* SHORT TASK: Arrange every line of the listing below as a JSON list of strings, one string per line, skipping any blank lines. Omit the pictures from your answer.

[Rows taken from a screen grounding dataset]
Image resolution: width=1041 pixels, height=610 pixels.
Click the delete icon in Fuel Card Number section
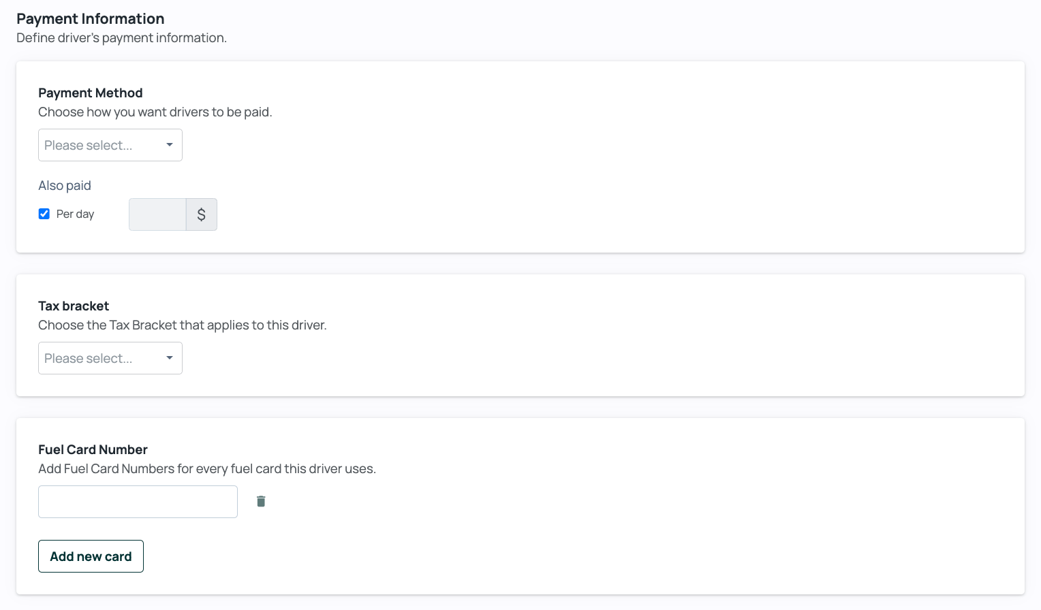[x=260, y=501]
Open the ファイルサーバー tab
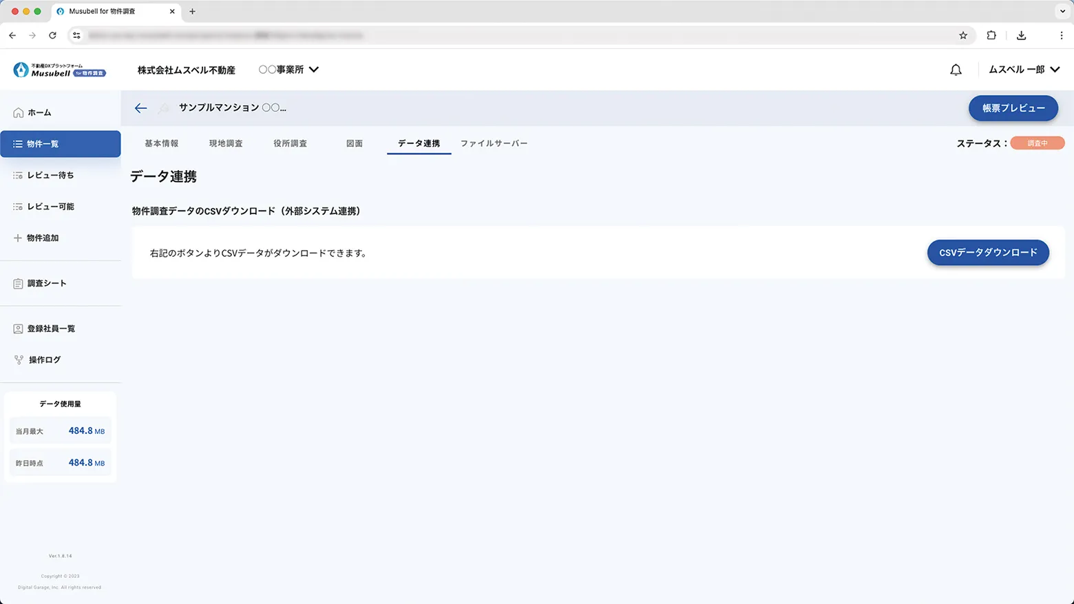Image resolution: width=1074 pixels, height=604 pixels. pos(494,143)
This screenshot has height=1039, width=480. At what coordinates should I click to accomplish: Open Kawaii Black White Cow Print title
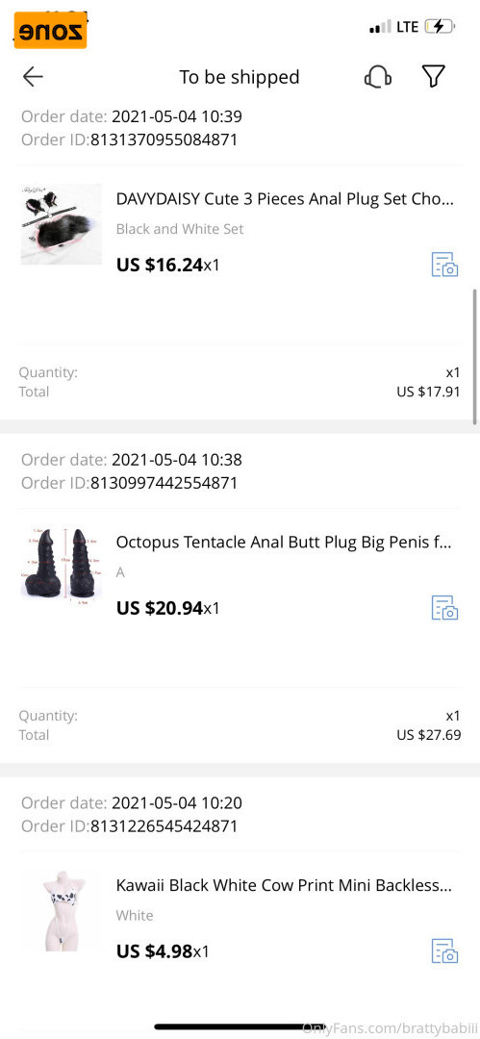click(284, 885)
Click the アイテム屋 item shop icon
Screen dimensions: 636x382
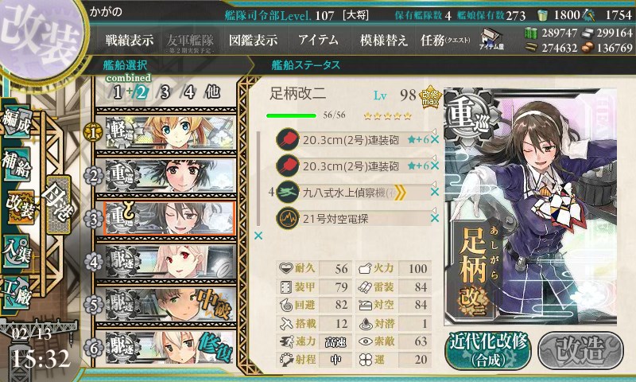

* THE RESULT:
[
  "Image resolution: width=1041 pixels, height=610 pixels.",
  "Click the delete icon in Fuel Card Number section",
  "[x=260, y=501]",
  "Open the ファイルサーバー tab",
  "Image resolution: width=1074 pixels, height=604 pixels. pos(494,143)",
  "This screenshot has height=1039, width=480. At what coordinates should I click to accomplish: Open Kawaii Black White Cow Print title",
  "click(284, 885)",
  "Click the アイテム屋 item shop icon",
  "Screen dimensions: 636x382"
]